▶ **Exercise prompt**
Starting at the line containing "You are a computer-use" and ending at the last line of the items, put each nonblank line into a Markdown table with the columns Row and Line, numbering the rows and leaving out the pictures.

[Stored entries]
-- START --

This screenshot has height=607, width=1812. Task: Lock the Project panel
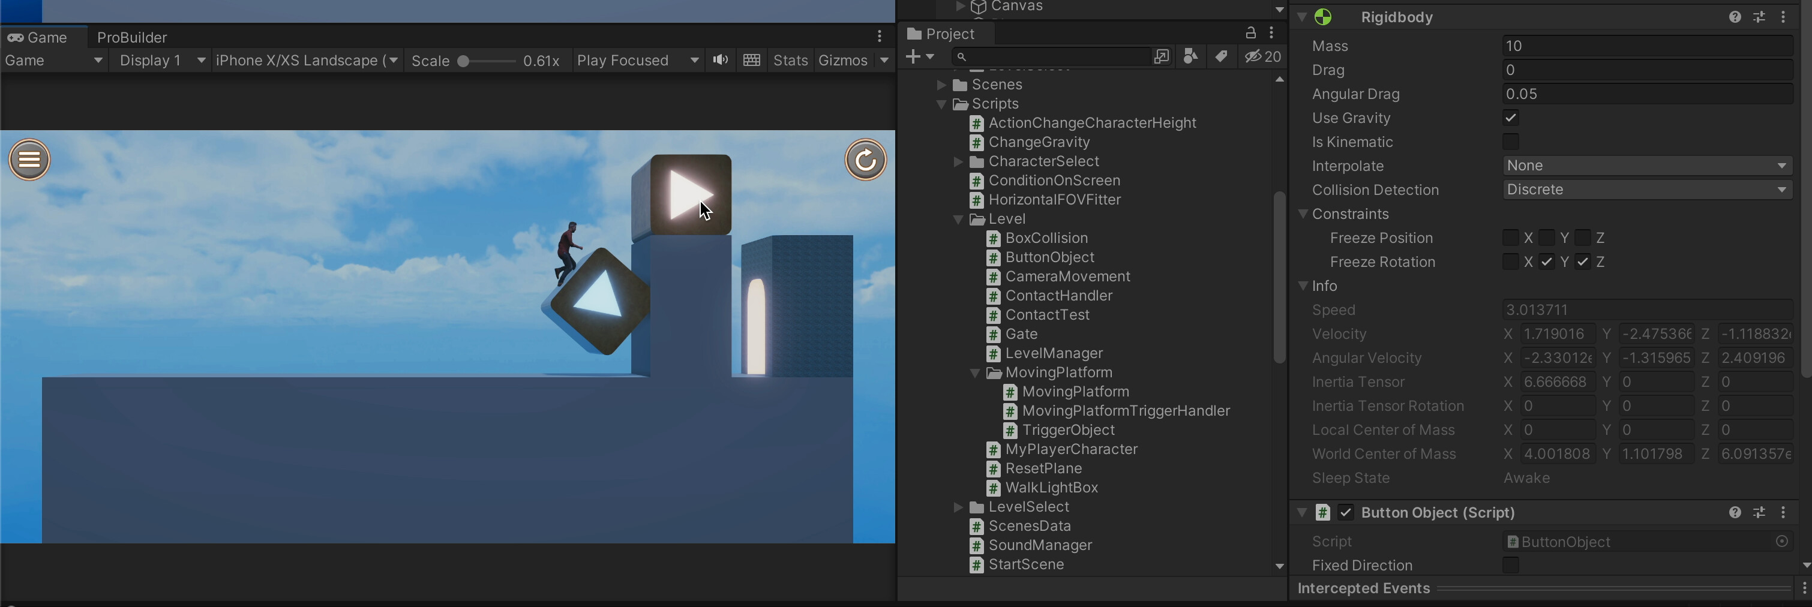click(1250, 32)
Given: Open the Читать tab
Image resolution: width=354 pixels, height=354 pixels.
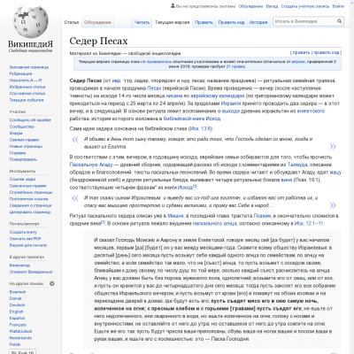Looking at the screenshot, I should pyautogui.click(x=142, y=22).
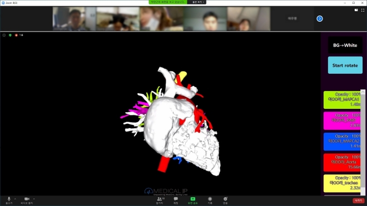The height and width of the screenshot is (206, 367).
Task: Switch gallery view layout icon
Action: point(356,10)

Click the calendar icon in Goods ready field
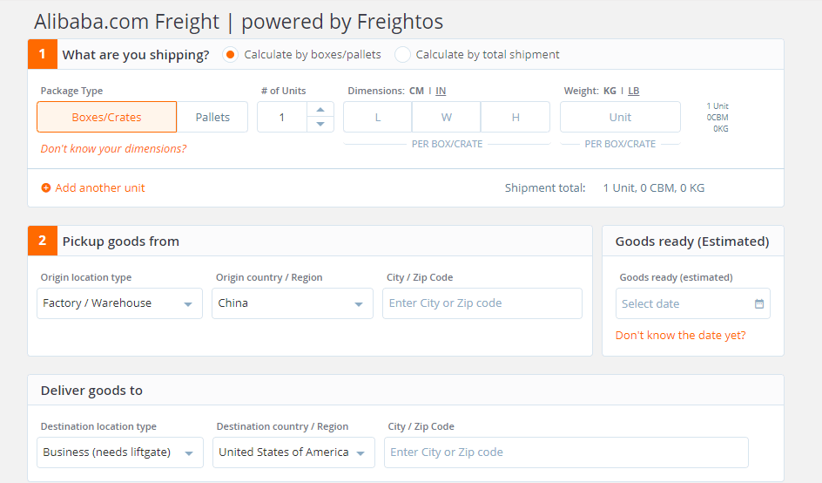pos(759,304)
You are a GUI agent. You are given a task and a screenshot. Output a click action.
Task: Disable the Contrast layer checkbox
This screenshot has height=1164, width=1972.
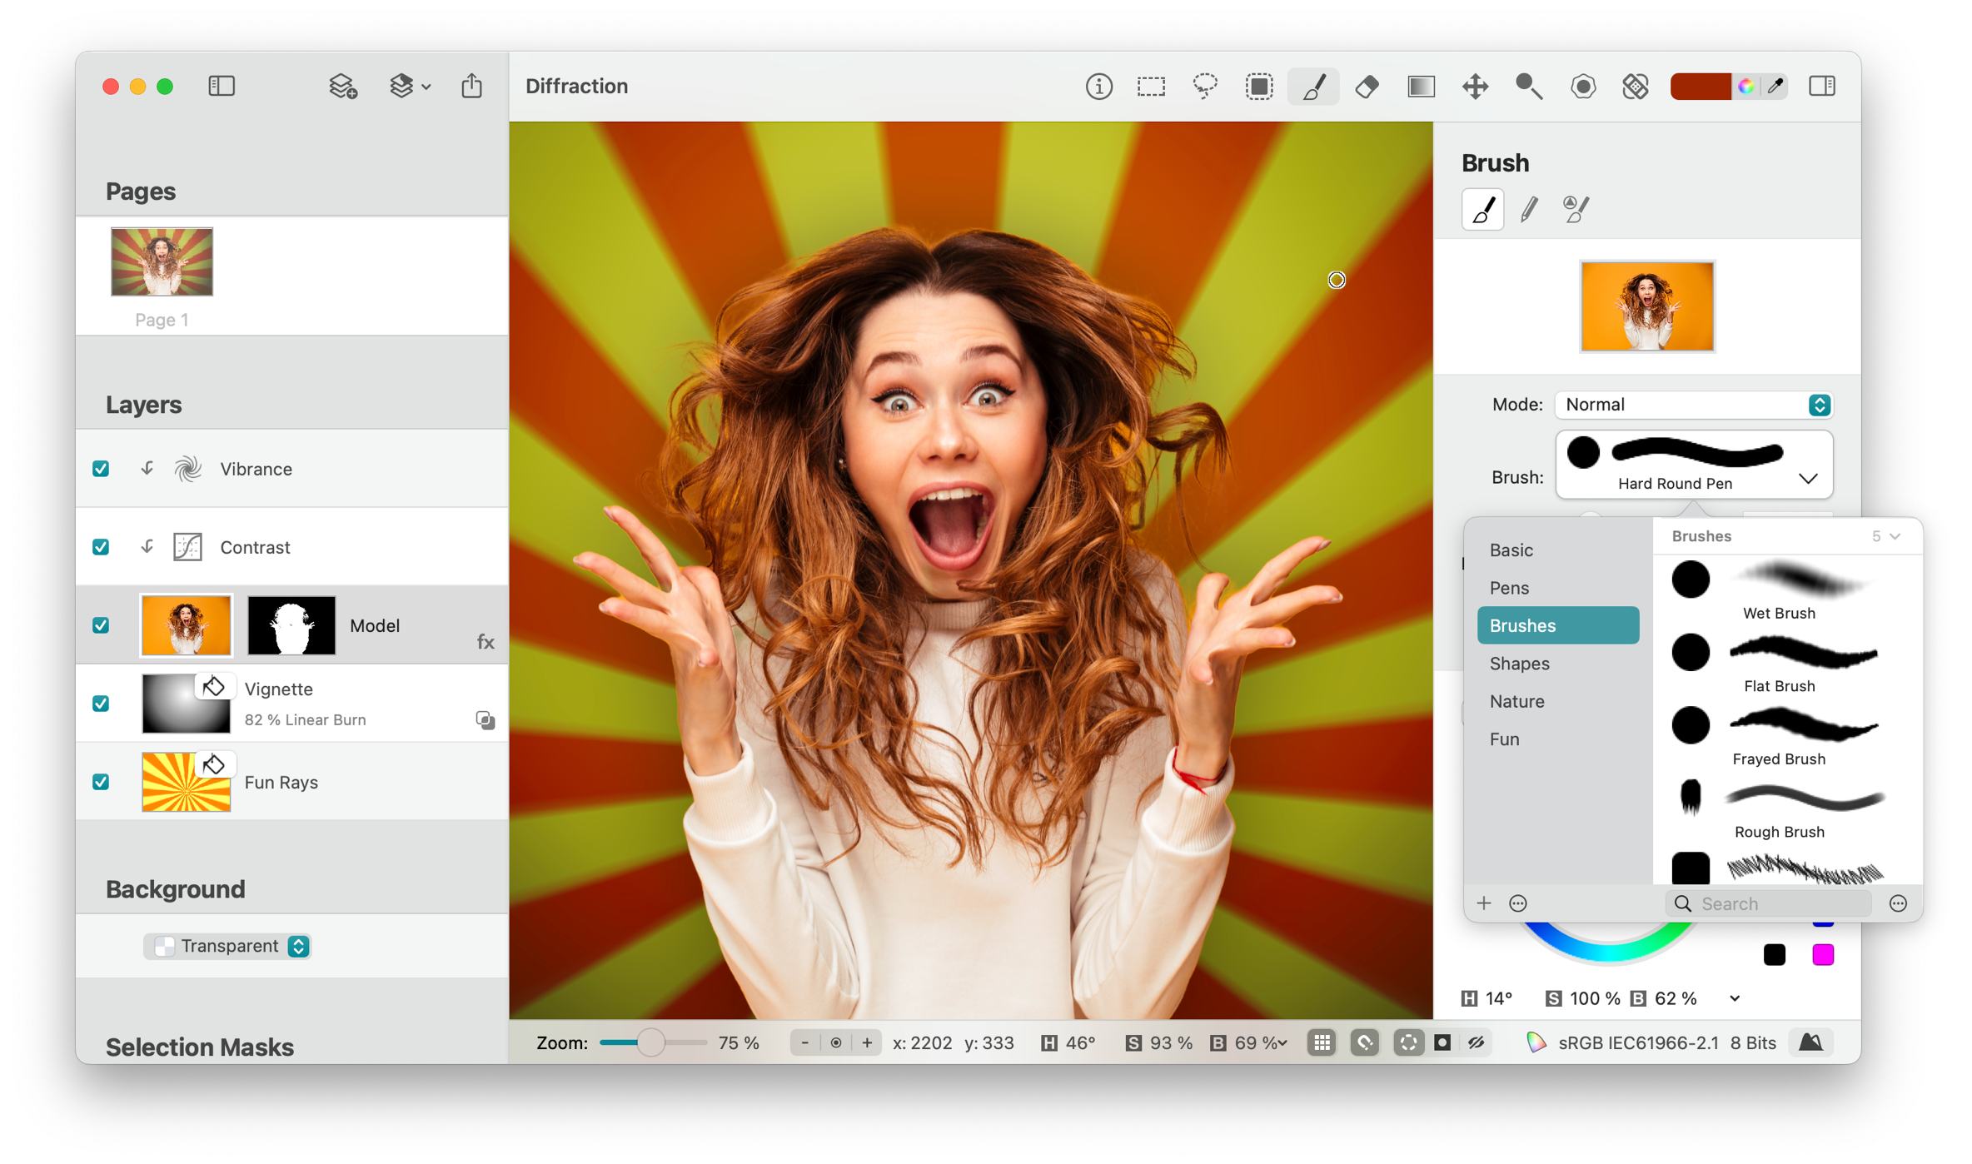pos(101,547)

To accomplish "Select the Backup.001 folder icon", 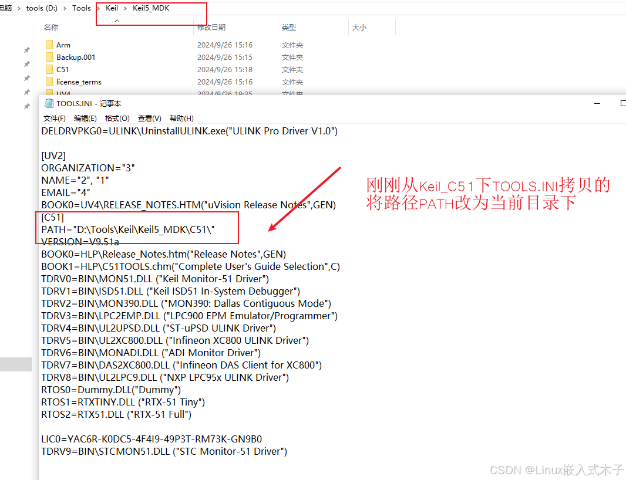I will click(49, 58).
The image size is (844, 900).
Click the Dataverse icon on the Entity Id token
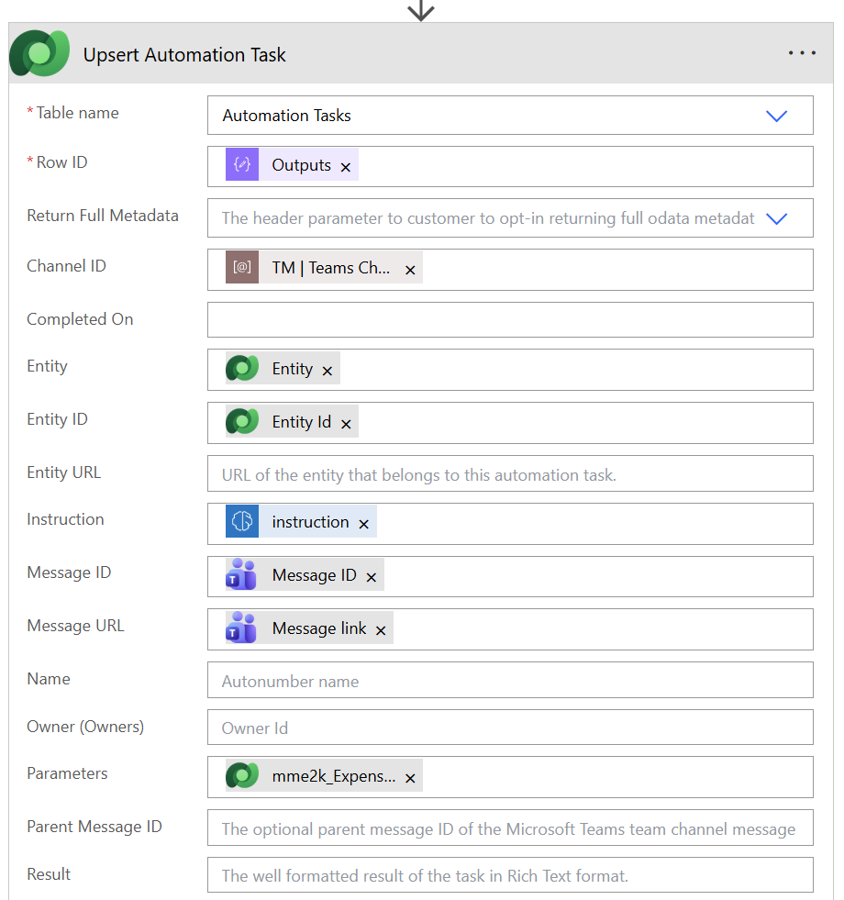pyautogui.click(x=242, y=421)
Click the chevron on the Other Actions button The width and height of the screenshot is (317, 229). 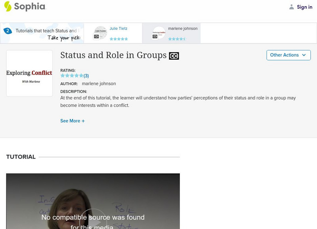304,55
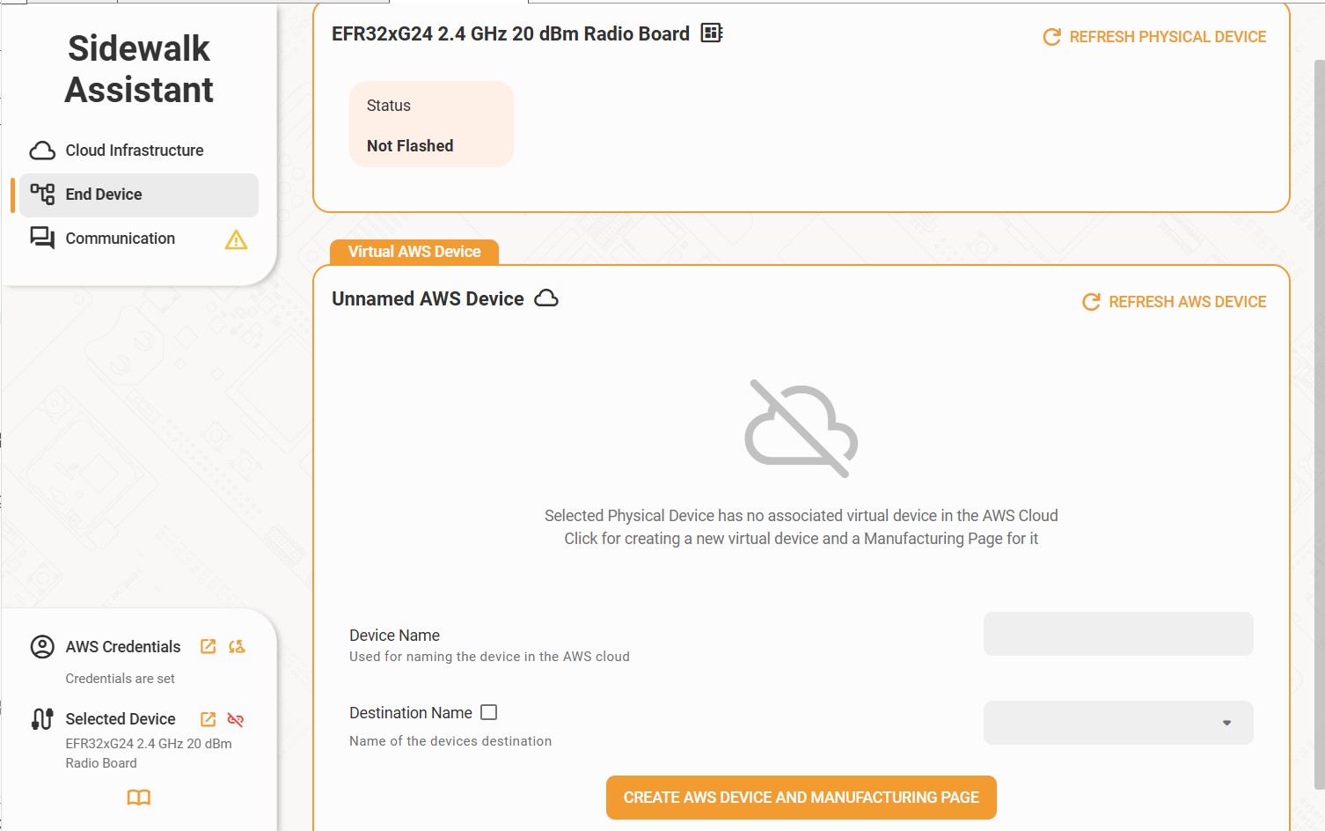Screen dimensions: 1325x831
Task: Click the board icon next to EFR32xG24 title
Action: click(711, 33)
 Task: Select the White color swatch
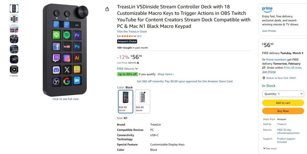[x=142, y=101]
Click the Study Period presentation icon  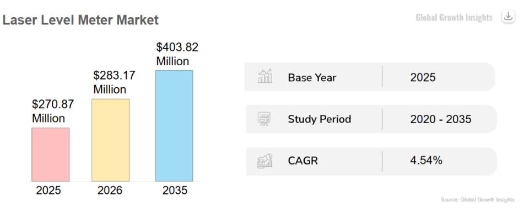(x=264, y=119)
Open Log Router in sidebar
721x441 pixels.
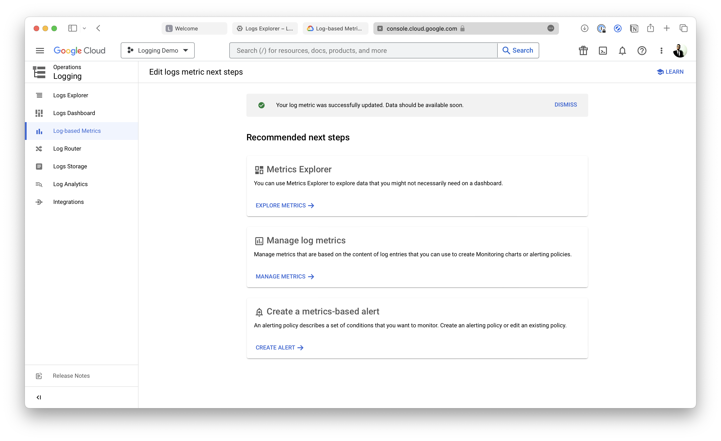[x=67, y=149]
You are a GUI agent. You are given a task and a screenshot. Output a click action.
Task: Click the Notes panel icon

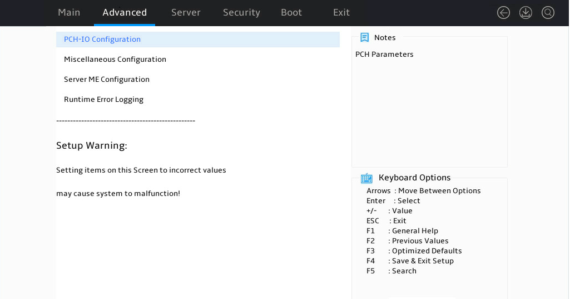pyautogui.click(x=364, y=37)
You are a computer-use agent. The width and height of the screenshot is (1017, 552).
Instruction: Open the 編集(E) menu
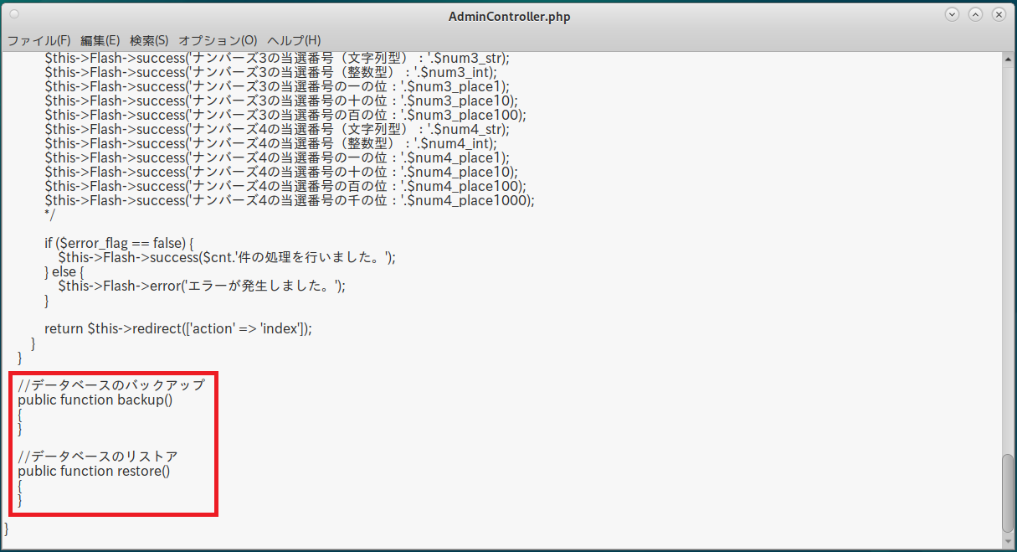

-- END --

▶ **Finished answer**
| Row | Line |
|---|---|
| 1 | You are a computer-use agent. The width and height of the screenshot is (1017, 552). |
| 2 | Instruction: Open the 編集(E) menu |